- _Task prompt_
Exact copies of all the records are to be output.

- _Supplied data_
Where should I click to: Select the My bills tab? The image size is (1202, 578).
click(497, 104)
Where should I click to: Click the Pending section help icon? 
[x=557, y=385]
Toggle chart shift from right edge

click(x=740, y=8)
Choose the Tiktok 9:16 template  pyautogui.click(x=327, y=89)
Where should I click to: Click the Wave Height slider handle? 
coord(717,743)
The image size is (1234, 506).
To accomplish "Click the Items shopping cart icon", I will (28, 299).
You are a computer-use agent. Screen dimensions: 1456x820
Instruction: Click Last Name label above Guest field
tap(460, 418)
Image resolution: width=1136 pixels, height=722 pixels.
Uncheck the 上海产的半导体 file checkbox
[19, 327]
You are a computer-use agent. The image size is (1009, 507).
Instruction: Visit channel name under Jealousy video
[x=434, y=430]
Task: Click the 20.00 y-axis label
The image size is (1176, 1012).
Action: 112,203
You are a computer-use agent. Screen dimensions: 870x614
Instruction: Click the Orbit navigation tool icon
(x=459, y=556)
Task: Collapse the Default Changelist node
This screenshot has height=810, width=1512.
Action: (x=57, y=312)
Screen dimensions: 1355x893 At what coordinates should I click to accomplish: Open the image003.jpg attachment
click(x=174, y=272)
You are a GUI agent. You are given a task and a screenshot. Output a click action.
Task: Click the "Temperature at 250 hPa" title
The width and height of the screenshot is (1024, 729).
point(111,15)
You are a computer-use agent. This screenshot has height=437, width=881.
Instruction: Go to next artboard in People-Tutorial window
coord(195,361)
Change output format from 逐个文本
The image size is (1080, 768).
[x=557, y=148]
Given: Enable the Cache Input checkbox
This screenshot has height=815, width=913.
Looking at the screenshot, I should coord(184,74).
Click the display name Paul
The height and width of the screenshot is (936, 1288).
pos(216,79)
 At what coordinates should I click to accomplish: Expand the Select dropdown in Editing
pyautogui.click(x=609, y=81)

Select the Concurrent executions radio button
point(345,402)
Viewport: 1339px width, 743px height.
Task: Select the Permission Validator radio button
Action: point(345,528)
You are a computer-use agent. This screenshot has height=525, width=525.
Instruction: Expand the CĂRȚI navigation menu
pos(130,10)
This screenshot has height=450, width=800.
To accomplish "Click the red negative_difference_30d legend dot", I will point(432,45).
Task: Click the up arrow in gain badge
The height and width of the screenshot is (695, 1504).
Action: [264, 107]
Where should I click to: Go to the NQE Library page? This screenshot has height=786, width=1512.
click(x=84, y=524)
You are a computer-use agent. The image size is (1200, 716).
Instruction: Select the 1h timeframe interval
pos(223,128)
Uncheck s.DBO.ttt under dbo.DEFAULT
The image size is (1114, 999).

- _The answer_
Where should I click to: Select the My bills tab? The image size is (1202, 578).
click(497, 104)
Where should I click to: Click the Pending section help icon? 
[x=557, y=385]
Toggle chart shift from right edge

click(x=740, y=8)
Choose the Tiktok 9:16 template  pyautogui.click(x=327, y=89)
Where should I click to: Click the Wave Height slider handle? 
coord(717,743)
The image size is (1234, 506).
To accomplish "Click the Items shopping cart icon", I will (28, 299).
You are a computer-use agent. Screen dimensions: 1456x820
Instruction: Click Last Name label above Guest field
tap(460, 418)
Image resolution: width=1136 pixels, height=722 pixels.
Uncheck the 上海产的半导体 file checkbox
[19, 327]
You are a computer-use agent. The image size is (1009, 507).
Instruction: Visit channel name under Jealousy video
[x=434, y=430]
Task: Click the 20.00 y-axis label
The image size is (1176, 1012).
Action: 112,203
You are a computer-use agent. Screen dimensions: 870x614
Instruction: Click the Orbit navigation tool icon
(x=459, y=556)
Task: Collapse the Default Changelist node
This screenshot has height=810, width=1512.
Action: (x=57, y=312)
Screen dimensions: 1355x893 At what coordinates should I click to accomplish: Open the image003.jpg attachment
click(x=174, y=272)
You are a GUI agent. You are given a task and a screenshot. Output a click action.
Task: Click the "Temperature at 250 hPa" title
The width and height of the screenshot is (1024, 729).
point(111,15)
You are a computer-use agent. This screenshot has height=437, width=881.
Instruction: Go to next artboard in People-Tutorial window
coord(195,361)
Change output format from 逐个文本
The image size is (1080, 768).
[x=557, y=148]
Given: Enable the Cache Input checkbox
This screenshot has height=815, width=913.
Looking at the screenshot, I should coord(184,74).
Click the display name Paul
The height and width of the screenshot is (936, 1288).
pos(216,79)
 At what coordinates should I click to accomplish: Expand the Select dropdown in Editing
pyautogui.click(x=609, y=81)

Select the Concurrent executions radio button
point(345,402)
Viewport: 1339px width, 743px height.
Task: Select the Permission Validator radio button
Action: point(345,528)
You are a computer-use agent. This screenshot has height=525, width=525.
Instruction: Expand the CĂRȚI navigation menu
pos(130,10)
This screenshot has height=450, width=800.
To accomplish "Click the red negative_difference_30d legend dot", I will point(432,45).
Task: Click the up arrow in gain badge
The height and width of the screenshot is (695, 1504).
Action: [264, 107]
Where should I click to: Go to the NQE Library page? This screenshot has height=786, width=1512.
click(x=84, y=524)
You are a computer-use agent. The image size is (1200, 716).
Instruction: Select the 1h timeframe interval
pos(223,128)
Uncheck s.DBO.ttt under dbo.DEFAULT
The image size is (1114, 999).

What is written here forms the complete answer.